Routing. Routing is the task of designing a high-level path from the starting position to the destination for an autonomous vehicle. The output of this module provides a high-level guideline for the motion-planning module.
Planning. Motion planning is the task of designing a trajectory for an autonomous vehicle based on the state of current cars, surrounding environment and the destination. This module is crucial because an autonomous vehicle needs to know how to react to the surrounding environment.
Control. Control is the task of executing the commands from the motion-planning module. It takes charge of controlling the actuators of the steering wheel, throttle, and brakes.
I-C Overview of 3D point cloud processing and learning
As mentioned earlier, LiDAR provides indispensable 3D information for autonomous driving. We now move on to the processing and learning techniques that convert raw measurements into useful information.

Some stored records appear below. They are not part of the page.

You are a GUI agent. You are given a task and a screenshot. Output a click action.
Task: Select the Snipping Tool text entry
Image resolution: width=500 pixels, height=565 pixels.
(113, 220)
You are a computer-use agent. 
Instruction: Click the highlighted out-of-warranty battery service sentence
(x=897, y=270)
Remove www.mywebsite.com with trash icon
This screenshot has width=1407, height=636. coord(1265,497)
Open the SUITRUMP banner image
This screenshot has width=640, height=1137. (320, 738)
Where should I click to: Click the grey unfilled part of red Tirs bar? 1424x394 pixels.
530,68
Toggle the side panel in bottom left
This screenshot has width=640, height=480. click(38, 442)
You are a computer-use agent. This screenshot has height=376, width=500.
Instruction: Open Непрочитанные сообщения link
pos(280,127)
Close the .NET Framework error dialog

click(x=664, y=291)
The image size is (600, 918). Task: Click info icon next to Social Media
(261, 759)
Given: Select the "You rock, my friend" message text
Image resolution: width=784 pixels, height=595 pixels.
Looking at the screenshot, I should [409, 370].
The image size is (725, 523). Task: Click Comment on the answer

Usages in autonomous driving. Two types of 3D point clouds are commonly used in an autonomous vehicle: a real-time LiDAR sweep and a point-cloud map, which is one layer in the HD map; see Figure 1. A point-cloud map provides prior environmental information: the localization module uses a point-cloud map as a reference in 3D point cloud registration to determine the position of the autonomous vehicle, and the perception module uses a point-cloud map to help split the foreground and the background. On the other hand, real-time LiDAR sweeps are consumed by the localization module to register against the point-cloud map, and by the perception module to detect surrounding objects in the 3D scene. Therefore, 3D point cloud processing and learning are critical to build the map creation, localization and perception modules in an autonomous system.
Recent progress in academia. Sensors capture data and data feeds algorithms. During the development of RADAR, acoustic sensors and communication systems, 1D signal processing experienced a rapid growth during the past century, leading to a revolutionary impact on digital communication systems. With the popularization of cameras and televisions, 2D image processing experienced a rapid growth during the past 30 years, resulting in a significant change to photography, entertainment, and surveillance. With the increasing needs from industrial robotics, autonomous driving and augmented reality, 3D sensing techniques is experiencing rapid development recently. At the same time, the algorithms to process and learn from 3D point clouds are starting to get much attention in academia. The following discussion is divided into two parts: 3D point cloud processing, which handles 3D point clouds from a signal-processing perspective, and 3D point cloud learning, which handles 3D point clouds from a machine-learning perspective.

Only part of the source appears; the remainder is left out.